А вскоре так случилось, что Альберт был вынужден вступиться за женскую честь Марии и протянуть ей дружескую руку помощи и поддержки. Сразу после сольвеевской конференции в Париже разразился грандиозный скандал, который непосредственным образом касался Мари Кюри и ее молодого возлюбленного Поля Ланжевена. Жена Ланжевена, узнав о романе своего мужа, наняла какого-то ушлого прохиндея, который проник в дом Кюри и выкрал любовную переписку. Эти письма взбешенная ревнивица передала в газеты. Разъяренная пуританская (?) французская публика и не менее высокоморальная пресса по возвращении Мари из Брюсселя устроили мадам форменную обструкцию: пикетировали ее дом, преследовали малолетних дочерей. Дошло до того, что секретарь Шведской академии написал несчастной женщине, что ей, пожалуй, не стоит приезжать в Стокгольм на торжественную церемонию вручения Нобелевской премии, которая была присуждена Марии Склодовской-Кюри за выдающиеся открытия в области химии. Но она приняла премию, хладнокровно заявив при этом, что не видит никакой принципиальной связи между своей научной работой и фактами ее личной жизни.

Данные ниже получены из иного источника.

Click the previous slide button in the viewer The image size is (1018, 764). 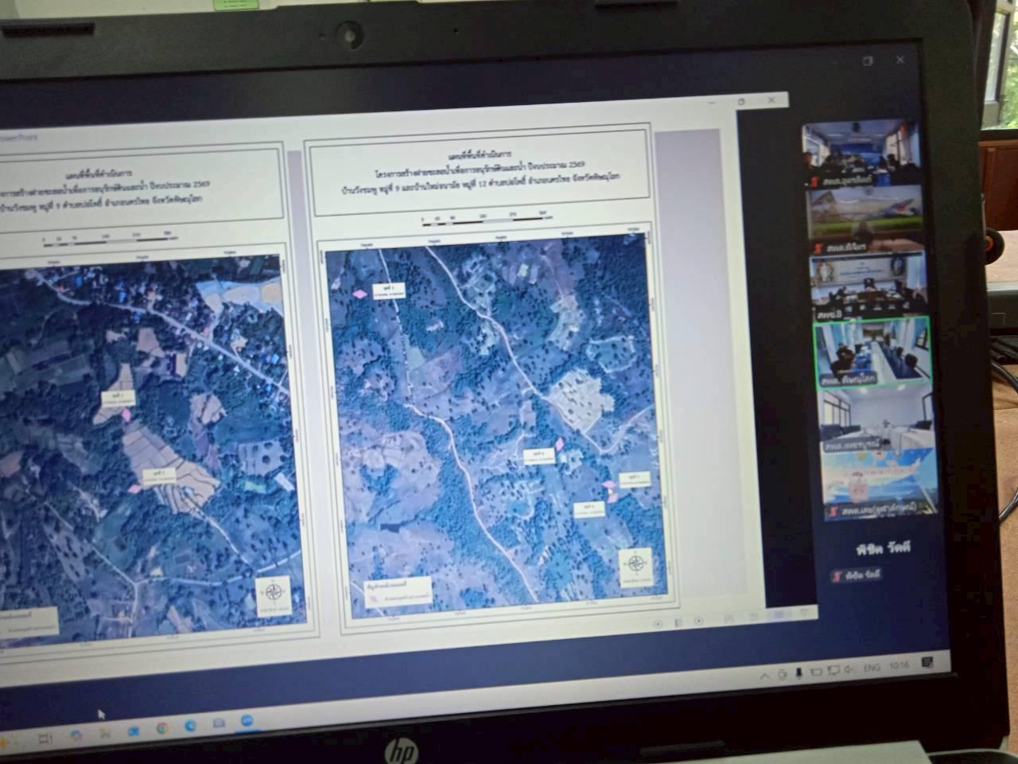(x=659, y=623)
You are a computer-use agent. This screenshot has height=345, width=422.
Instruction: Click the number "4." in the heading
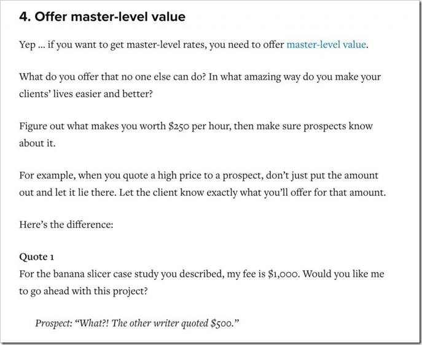(x=25, y=17)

Восхищенный Эйнштейн тут же написал несгибаемой женщине:
«Глубокоуважаемая мадам Кюри!
Прошу не смеяться над моим решением написать Вам. Стоит признать, ничего целесообразного я Вам сейчас не поведаю. Но меня привело в ярость свинское поведение общественности по отношению к Вам. Я просто-напросто не могу об этом молчать – мне нужно выплеснуть эмоции. Однако я убежден, что такой тактичный человек, как Вы, особо и не обращает внимания на то, что о нем пишут, будь то хвалебная ода или же грязные сплетни, которые претендуют на то, чтобы стать сенсацией.
Должен Вам сказать, что восхищаюсь Вашим умом, энергией и харизмой, которую Вы излучаете, а также Вашей честностью, и, по правде говоря, я был неизмеримо рад возможности лично познакомиться с Вами тогда в Брюсселе. Скажу Вам больше… Все те, кто не принадлежит к числу этих рептилий, чрезвычайно счастливы, что вообще имеют привилегию быть знакомыми с такими людьми, как Вы и Поль.
Если этот скандал, связанный с Вами, будет все еще продолжаться, и эти выродки так и не оставят Вас в покое, дам Вам совет: просто закройте глаза и вообще не читайте всю эту чепуху, лучше оставьте ее тем идиотам, для которых она состряпана.
С самыми наилучшими пожеланиями Ваш искренний друг Альберт Эйнштейн».
…Тем временем Эйнштейн решил все же навсегда покинуть Прагу. Город ему очень нравился. А люди… Люди встречались разные, «совсем чужие», как сообщил он другу Бессо.
Пора возвращаться в Цюрих, в свой Поли. Летом, перед началом учебного года, к нему в гости наведалась Мари Кюри вместе своими двумя очаровательными девочками – Ирен и Евой. Эйнштейн, прихватив с собой старшего сына Ганса-Альберта, предложил всей компанией совершить восхождение на удивительной красоты ледник Энгадин.
«Когда мы поднимались на кручу, – позже рассказывала отважная женщина, – и надо было внимательно следить за каждым шагом, Эйнштейн вдруг остановился и сказал: «Да, дорогая Мари, а задача, которая сейчас стоит передо мной, – это выяснить подлинный смысл закона падения тел в пустоте…» И потянулся за листком бумаги и карандашом, которые торчали у него в боковом кармане…»
Кюри его остановила: «Как бы нам сейчас не пришлось проверять этот закон на собственном примере!» Эйнштейн расхохотался, и восходители продолжили свой путь к непокоренной вершине.